RAUL — Assim dizem; mas só eu sei as linhas com que me caso. No Rio de Janeiro quando um sujeito possui cinqüenta contos, dizem todos, tem trezentos!
CENA XV
[editar]OS MESMOS e FILIPE
FILIPE — Sumiu-se pela rua dos Ourives. Não pude mais vê-la. Não há remédio senão levar esta caixa ao seu destino.
CENA XVI
[editar]FILIPE, MISTER JAMES, RAUL, ERNESTO e GOULARTE
ERNESTO (Correndo.) — Até que afinal.
FILIPE e RAUL — O que é?
ERNESTO — Foi chamado...
GOULARTE — O Conselheiro Felício de Brito!
RAUL — O pai da Beatriz de Brito?
ERNESTO — Isso mesmo.
FILIPE — Magnífico! Magnífico! Magnífico!
MR. JAMES — Conselheira de Brito, que estar pai de senhora Beatriz?
ERNESTO — Yes.
MR. JAMES (Sorrindo, à parte.) — How!
FILIPE (À parte.) — O pai dela!
RAUL — Mas esta notícia é verdadeira?
ERNESTO — Está à porta de todos os jornais.

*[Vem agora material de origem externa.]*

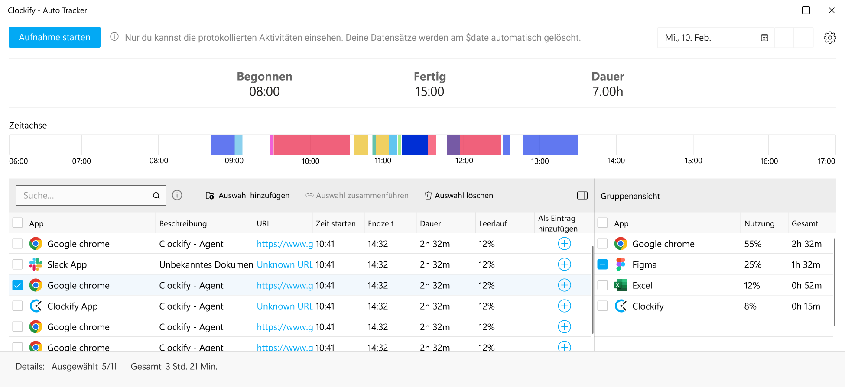Click the search magnifier icon
The height and width of the screenshot is (387, 845).
156,196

Na Gazetinha, na Gazeta de Notícias...
GOULARTE — Na Gazeta da Tarde, no Cruzeiro... no Jornal do Commercio...
RAUL — Lá estão pregando um papel no Globo (Reúnem-se todos junto ao Globo, menos Raul, Filipe e mister James, que ficam no proscênio.)
RAUL (Á parte.) — Beatriz julga-me rico, ofereço-lhe a mão, que aliás ela já pediu, e apanho um emprego.
MR. JAMES (Á parte.) — Filha de presidenta de conselha estar apaixonada por mim; mim com certeza apanha privilégia.
FILIPE (À parte.) — Eu amo-a, adoro-a cada vez mais. Ah! que se eu apanho a sorte grande!!
RAUL — Está chovendo. (Abre o guarda-chuva.)
MR. JAMES — É verdade. (Abre o guarda-chuva. Todos abrem guarda-chuvas, menos Filipe.)
FILIPE (À parte.) — Lá vem ela!
RAUL (À parte.) — Ela!
MR. JAMES (Vendo Beatriz.) — How! (Ao entrar em cena Beatriz, acompanhada de Filomena, Raul dá-lhe o braço e cobre-a com o chapéu, James dá o braço a Filomena e cobre-a.)
RAUL — Dou-lhe os meus sinceros parabéns.
MR. JAMES — Minhas felicitações.
FILOMENA — Obrigada.
FILIPE (Tomando os embrulhos de Filomena e Beatriz.) — Façam o favor, minhas senhoras!
BEATRIZ — Não se incomode.
FILIPE (À parte.) — Que mão, Santo Deus! Estou aqui, estou-lhe em casa.